WORK ITEM:
The answer is to be the data that follows, transcribed exactly, minus its pictures.

::::

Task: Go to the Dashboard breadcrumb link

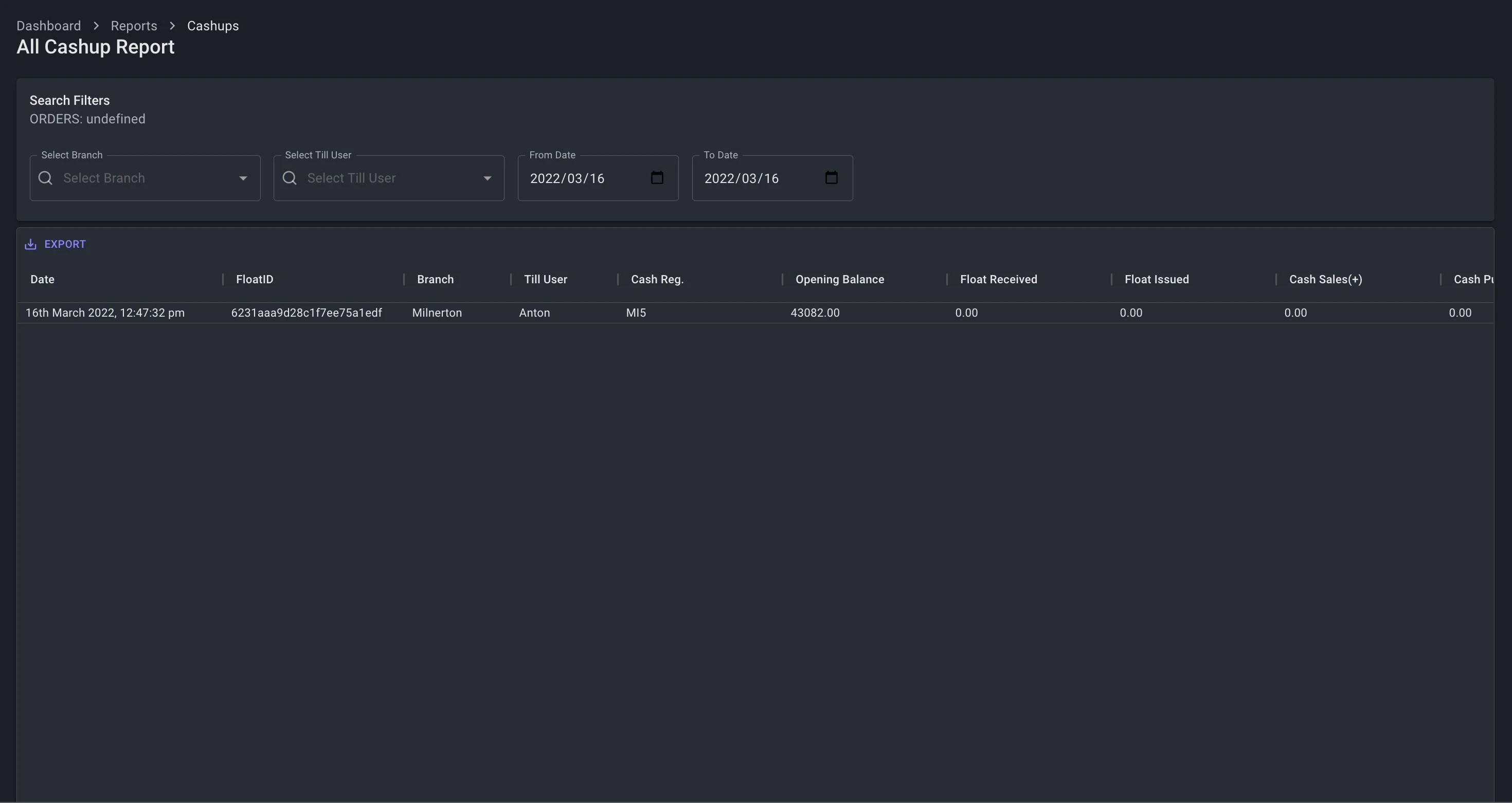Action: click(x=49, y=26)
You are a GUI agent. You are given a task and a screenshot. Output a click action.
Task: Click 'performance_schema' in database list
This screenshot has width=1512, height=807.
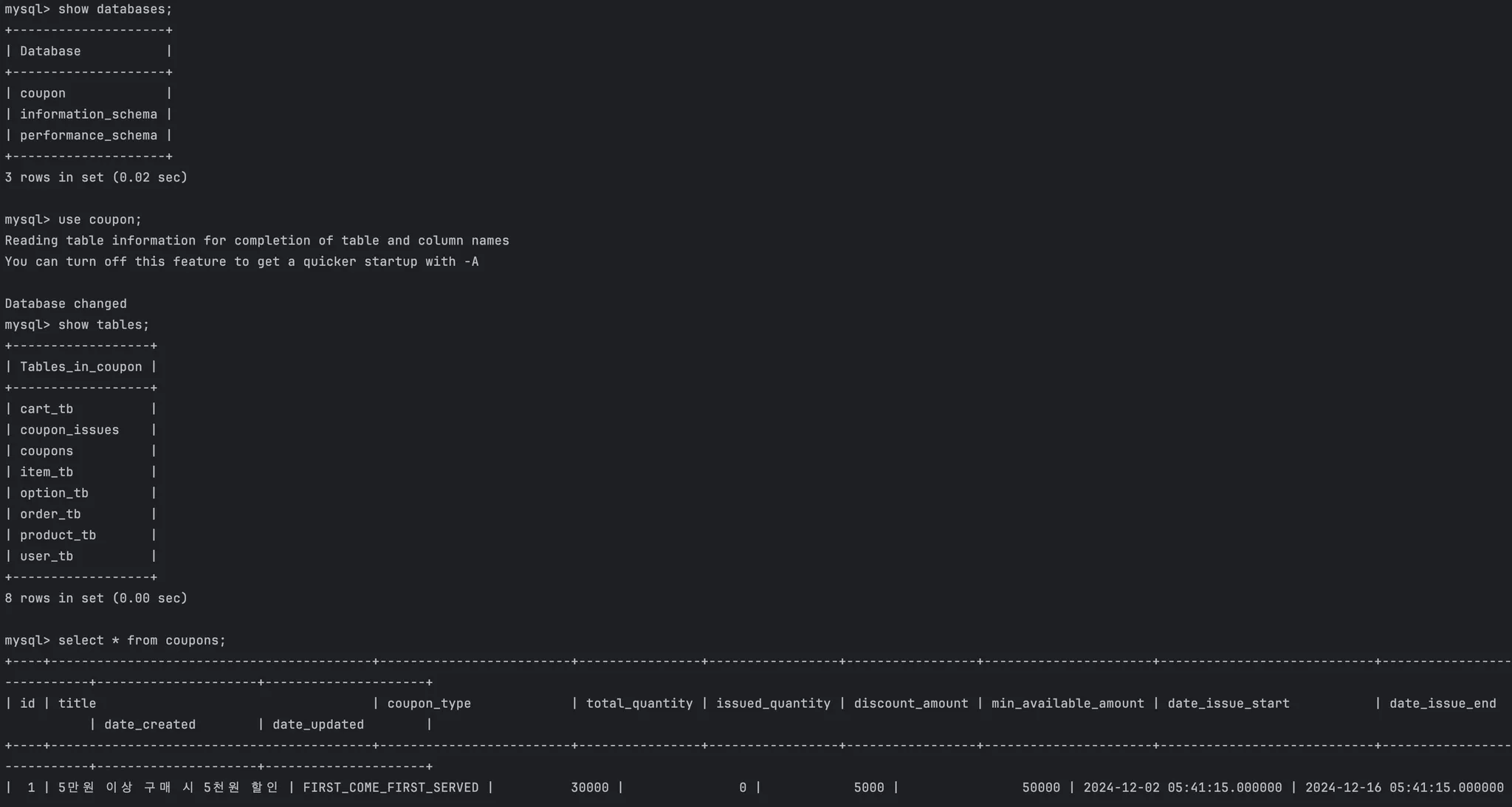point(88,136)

::::

WORKED SOLUTION:
Task: Go to the Dashboard breadcrumb link

Action: click(x=49, y=26)
You are a GUI agent. You are given a task and a screenshot. Output a click action.
Task: Click 'performance_schema' in database list
This screenshot has width=1512, height=807.
point(88,136)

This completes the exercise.